### EXERCISE DESCRIPTION
Please answer these questions using the text on grating lobes, one answer per line:
1. In FIG. 5A, how many elements does a single exciter excite?
2. How many times as strong are the transmitted and received signals in FIG. 5B as those in FIG. 5A?
3. Are the angles at which grating lobes are generated in FIG. 5B larger or smaller than in FIG. 5A?

### TEXT SECTION
FIGS. 5A to 5D are conceptual diagrams describing a method of controlling a direction in which grating lobes are generated. FIG. 5A is the conceptual diagram illustrating a case where a single element is excited with a single exciter for conventional ultrasonic testing. They further illustrate an excitation pattern in which both the front surface and the side surface have a wide ultrasonic scanning range. Numbers with circles illustrated for elements correspond to the exciters configured to excite the elements. In this case, a single exciter excites a single element. Since intervals between the elements are small in FIG. 5A, grating lobes are generated in a region outside the ultrasonic scanning ranges. FIG. 5B illustrates an excitation pattern in which two scanning ranges are narrower than the scanning ranges illustrated in FIG. 5A. In this case, the number of elements arranged in a direction of the front surface and to be simultaneously excited with a single exciter and the number of elements arranged in a direction of the side surface and to be simultaneously excited with a single exciter are made to be nine times larger, and the sensitivity is improved without a reduction in an S/N ratio. Since the intensity of signals to be transmitted and received are in proportion to the square of the area of the sensor, the intensity of signals to be transmitted and received in the excitation pattern illustrated in FIG. 5B is made to be 81 times as strong as that in FIG. 5A without an increase in noise. However, intervals between elements to be simultaneously excited are extended, and angles at which grating lobes are generated are smaller than those in FIG. 5A. Thus, the ultrasonic scanning ranges are set to be narrower due to the smaller angles so that grating lobes will not be generated in the ultrasonic scanning ranges.

Screenshot and document pointing data
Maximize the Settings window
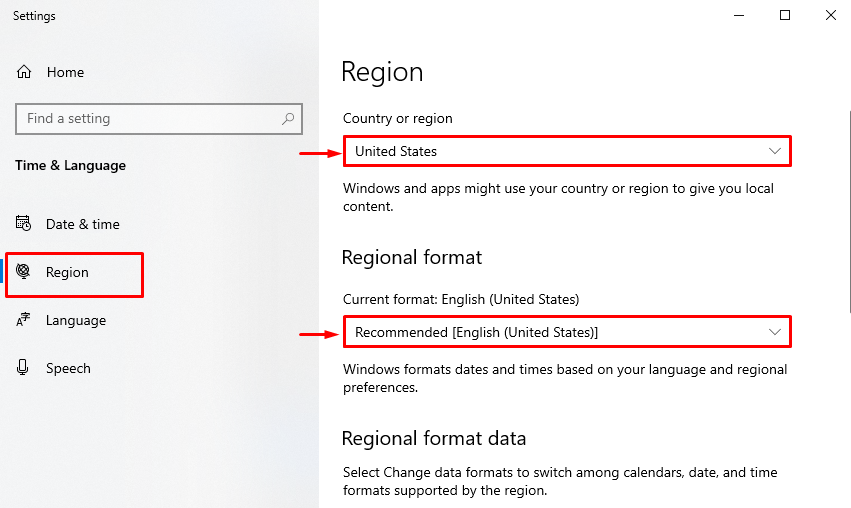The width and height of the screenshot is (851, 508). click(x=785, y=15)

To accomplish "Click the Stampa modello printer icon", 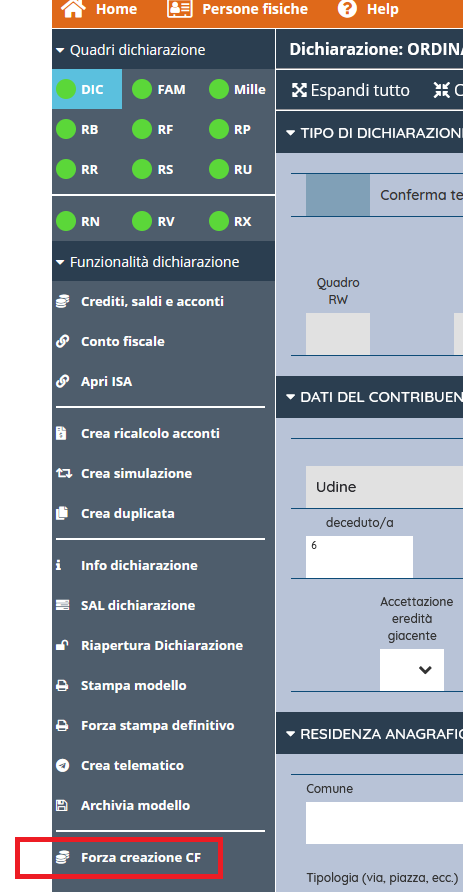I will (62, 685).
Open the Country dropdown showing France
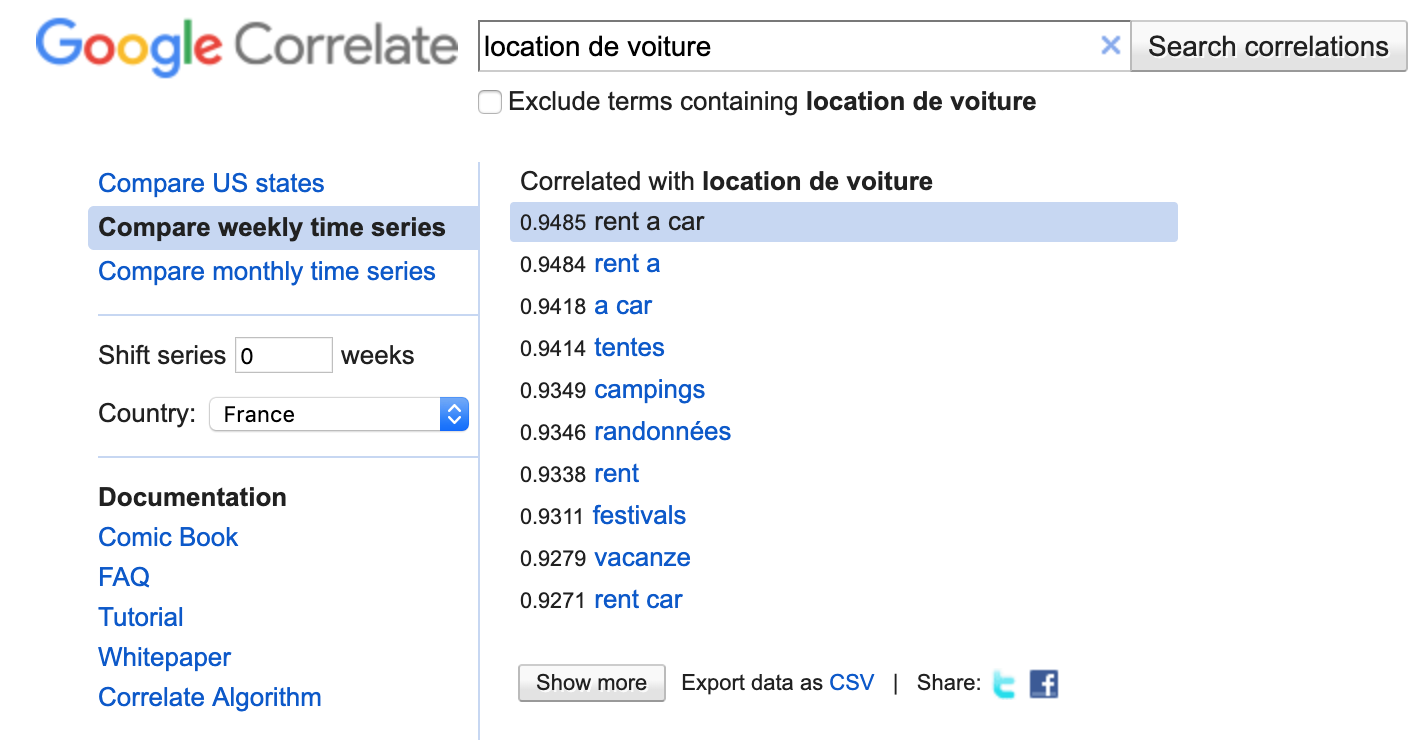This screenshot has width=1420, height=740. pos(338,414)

### TASK ANSWER
1. One element.
2. 81 times as strong.
3. Smaller.